On the collaboration front, Credit Karma has already partnered with the Houston Rockets and Chime has partnered with the Dallas Mavericks, as well as the guideline distribution deal with Gusto and the Melio distribution deal with Intuit. Though these channels have price leverage and may raise costs over time, they represent the kind of stability and volume in both acquisition costs and acquisition supply that has been generally lacking in digital marketing channels as of late.
Fintech will become more prevalent in emerging markets.
Companies that have historically been the best in class at direct-to-consumer marketing are increasingly looking to business development and partnerships for continuing growth, and we predict this trend to continue far into 2022.
This year has seen a surge in startup activity, record funding, and notable exits in emerging markets. The Nubank IPO, in particular, was a watershed moment for Latin America and fintech globally, signifying a huge exit in Latin America and spawning a new generation of founders. The year 2022 will see increased investment and innovation in financial services throughout emerging nations.
Historically, there has been a lot of B2C fintech in emerging economies, but now we will see more B2B aiding small businesses and enterprise customers with digitizing and optimizing payments, more efficiently paying personnel, sourcing supplies, handling accounting, insuring themselves, and more.
Moreover, new modern APIs will enable businesses to make payments, access bank account information, issue cards, bridge crypto, and authenticate identification, among other things. Companies will be able to tap into contemporary infrastructure rather than manually building one-off integrations with existing banking systems, allowing them to launch new fintech products at a lower initial cost. There must be sufficient demand to warrant new infrastructure, and we are approaching the point in the ecosystem where this makes sense.

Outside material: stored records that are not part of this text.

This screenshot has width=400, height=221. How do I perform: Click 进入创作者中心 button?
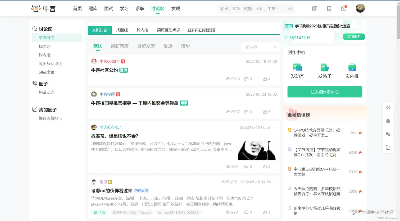[x=325, y=92]
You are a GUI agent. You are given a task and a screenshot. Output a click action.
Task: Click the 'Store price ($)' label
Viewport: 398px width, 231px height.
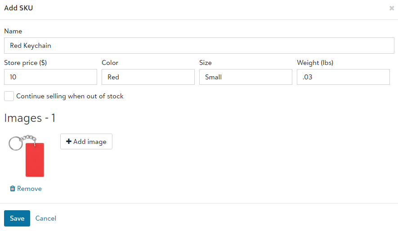point(26,63)
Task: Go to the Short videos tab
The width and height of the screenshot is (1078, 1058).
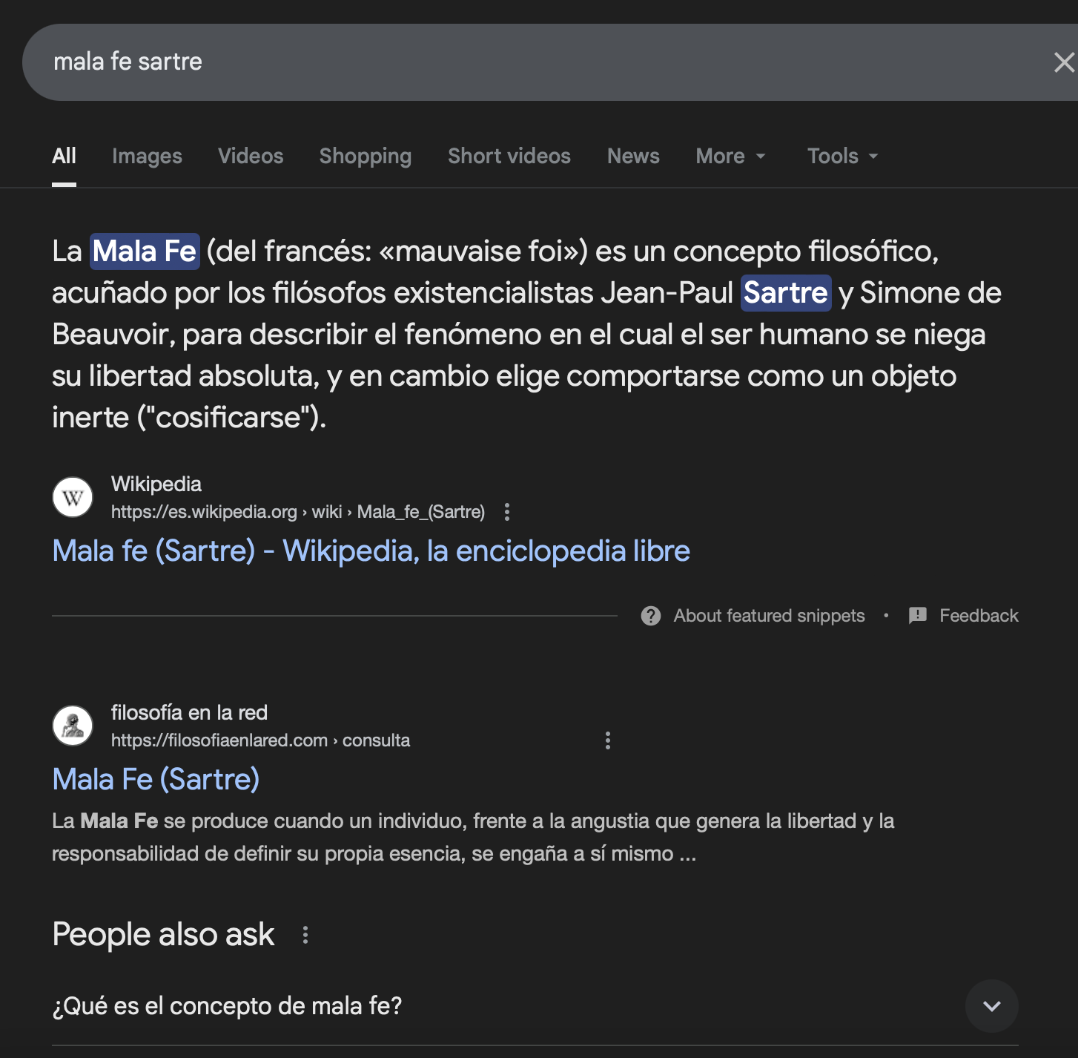Action: point(509,156)
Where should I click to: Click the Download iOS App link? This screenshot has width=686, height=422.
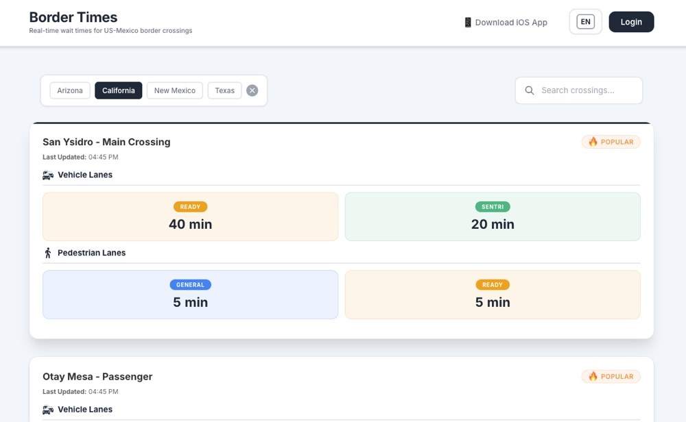click(x=510, y=22)
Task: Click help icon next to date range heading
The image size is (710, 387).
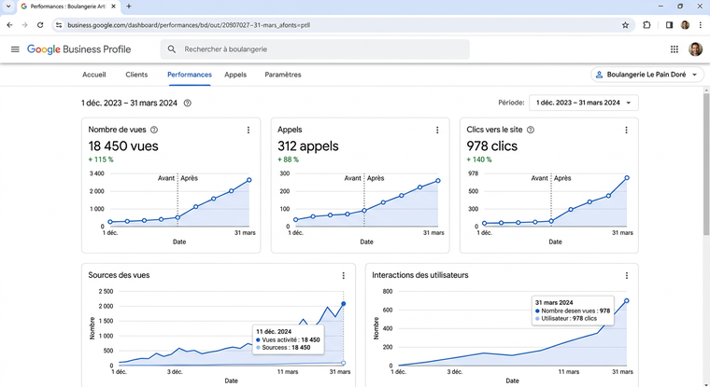Action: pyautogui.click(x=188, y=104)
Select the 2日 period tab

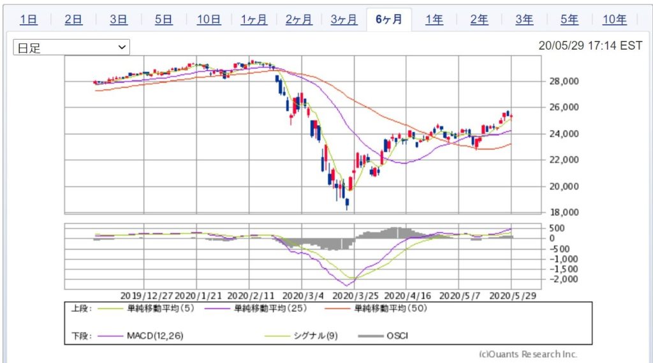(73, 20)
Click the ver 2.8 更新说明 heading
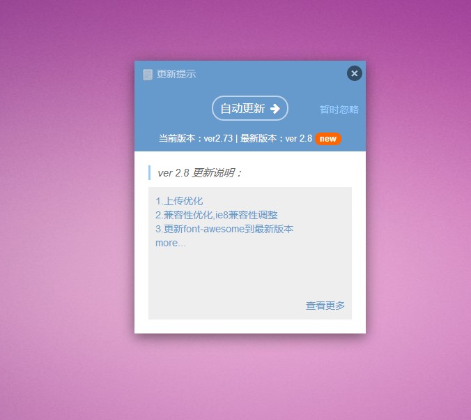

Nevertheless, rather than looking to the United States and Europe for inspiration, developing business models will increasingly look to other emerging markets. There are a variety of business models and feature sets that are more suited to emerging markets based on existing user behavior, regulation, and level of digitization. For example, India and Latin America have seen a number of homegrown B2B marketplaces (with embedded fintech) that do not exist in the United States or Europe, in part because these marketplaces provide small businesses with access to things like credit and logistics, which are often prohibitively expensive and time-consuming to find elsewhere in emerging markets.
We've seen business models such as superapps (both consumer and enterprise-focused) and community buying platforms grow, as well as feature sets for investment apps, such as starting with funds rather than stock trading.
Entrepreneurs in these places are already interconnected, as we can see. We’ve encountered founders in Sao Paulo who are establishing small business accounting infrastructure and getting regular advise from peers in Jakarta over WhatsApp. Entrepreneurs in Lagos are looking for business model ideas for their B2B marketplaces in Karachi. COVID hastened numerous technological developments, but it has also significantly shrunk the world.
The first wave of insurance startups concentrated on bringing previously offline operations online, leaving the majority of the underwriting process intact.
With a prolonged low interest rate environment, carriers have been more willing to test new markets and strategies to find yield. That, combined with a lack of scale in the insurance start-up ecosystem compared to the rest of the market, had many capacity partners treating new entrants as test partners to learn and try to find new profitable strategies. As interest rates rise and markets harden, a renewed focus on underwriting differentiation and profitability will become a priority, potentially driving acquisitions in the gen1 insurtech world as well as new entrants focused on monetizing underwriting advantages.